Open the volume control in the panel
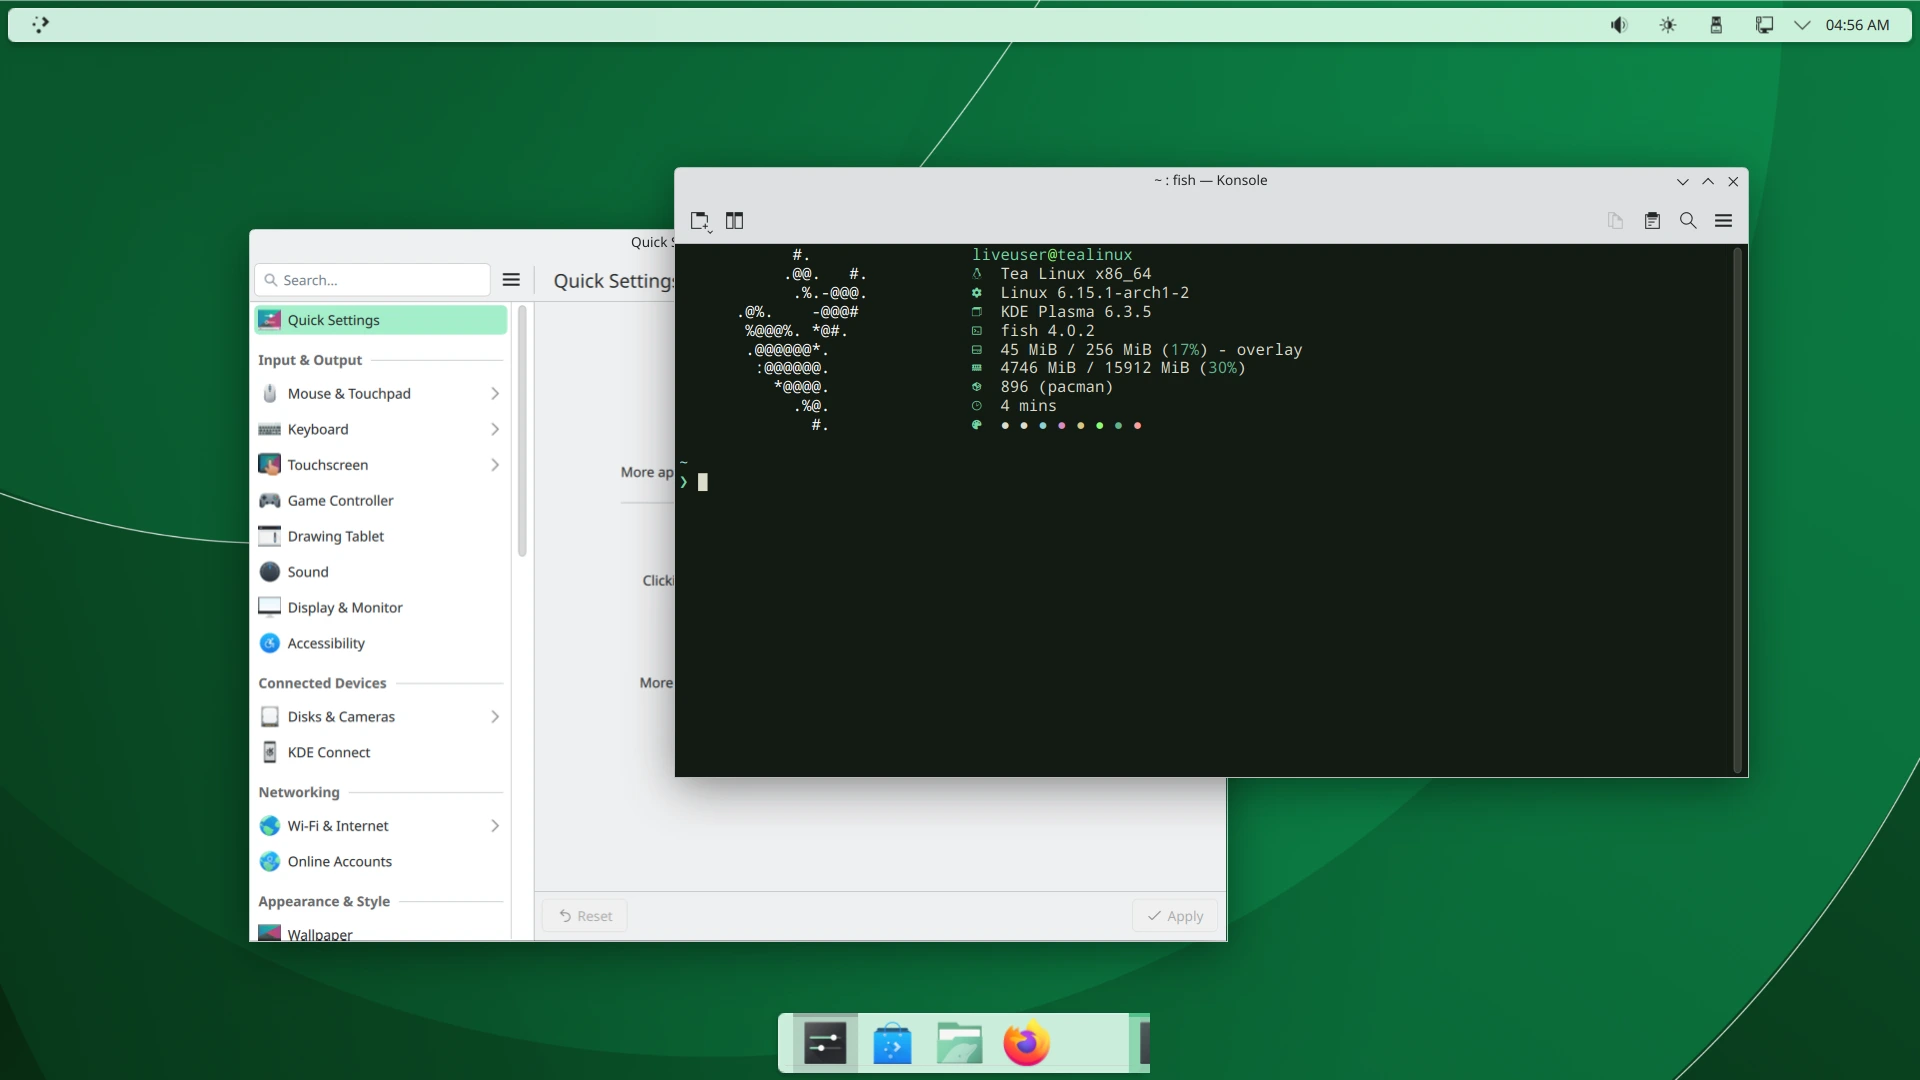The height and width of the screenshot is (1080, 1920). click(1618, 24)
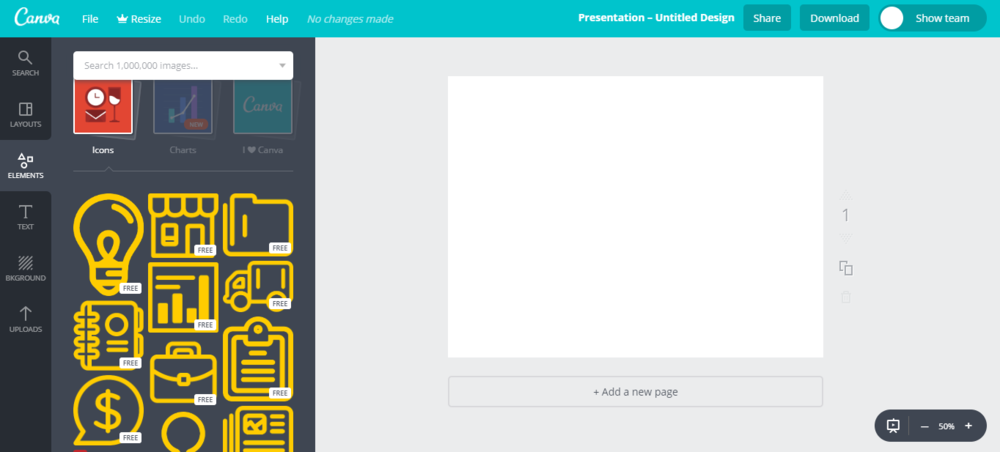The image size is (1000, 452).
Task: Choose the dollar speech bubble icon
Action: [108, 408]
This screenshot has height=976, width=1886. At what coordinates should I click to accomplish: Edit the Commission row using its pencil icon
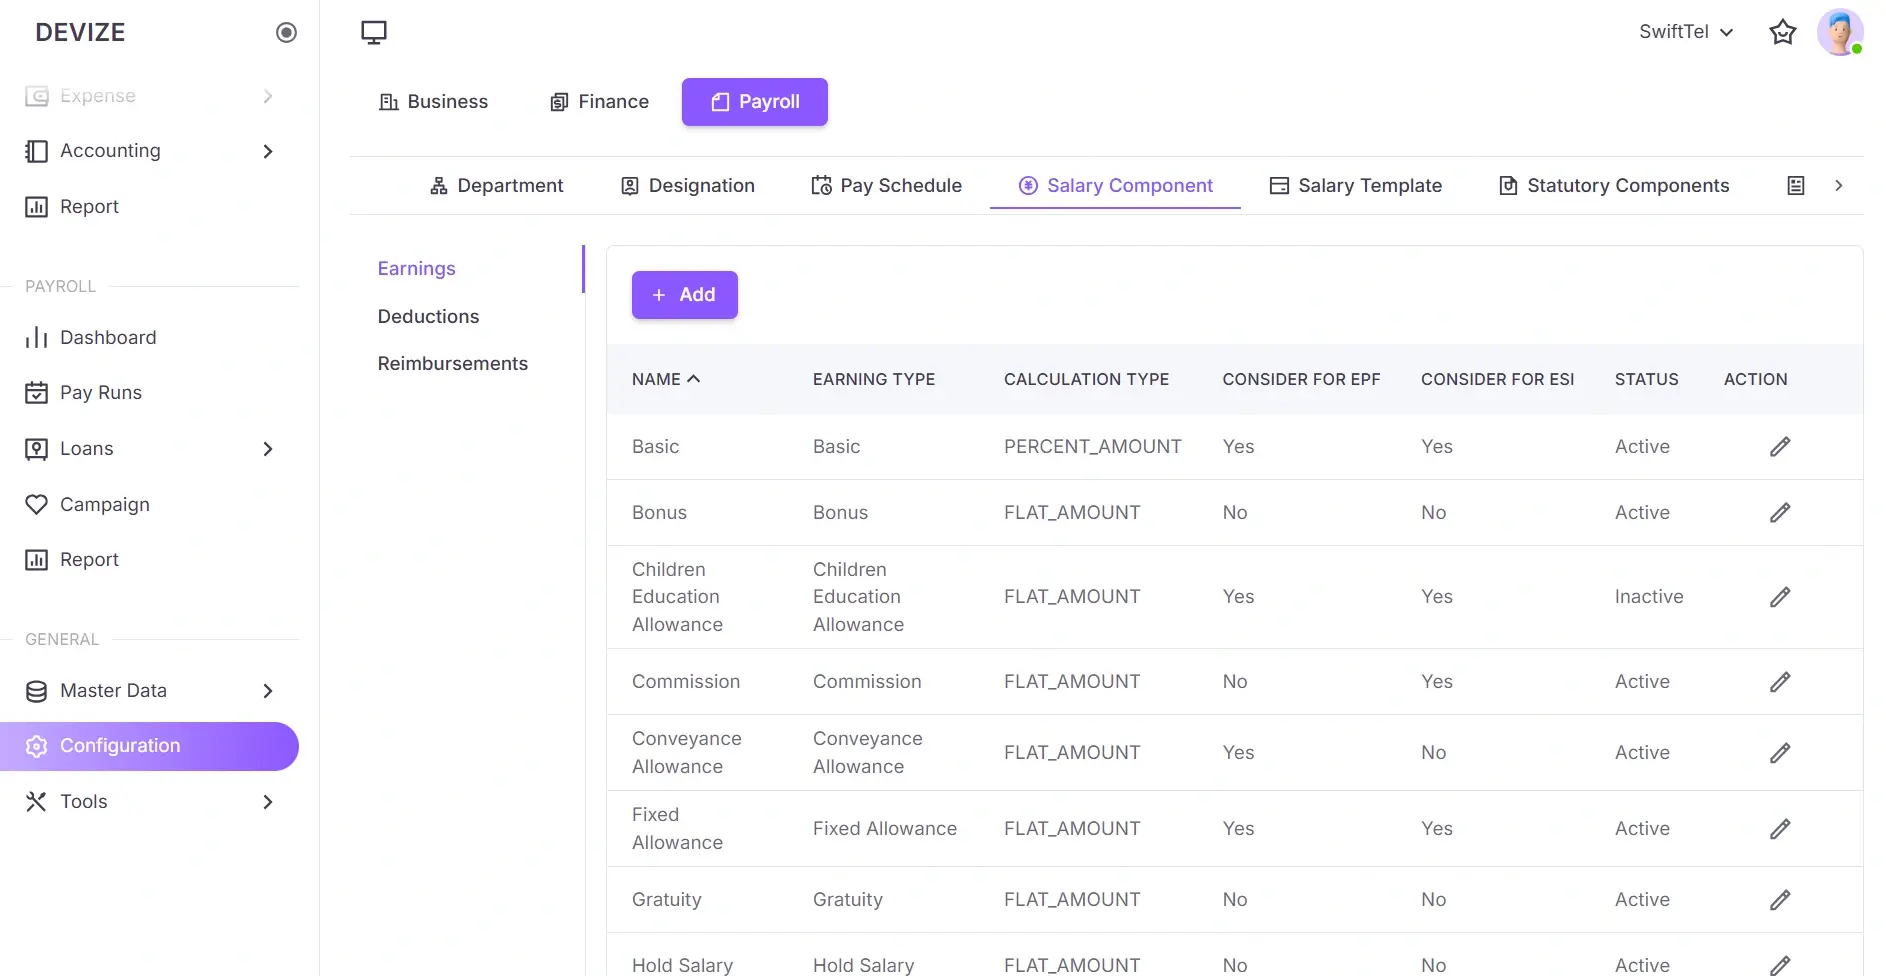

=======

What you are asked to do:
Copy every line of the records above word for word, leaving out the pictures.

Exercise output:
Open the volume control in the panel
The height and width of the screenshot is (1080, 1920). click(1618, 24)
The image size is (1000, 452).
Task: Choose the dollar speech bubble icon
Action: [108, 408]
This screenshot has height=976, width=1886. At what coordinates should I click to accomplish: Edit the Commission row using its pencil icon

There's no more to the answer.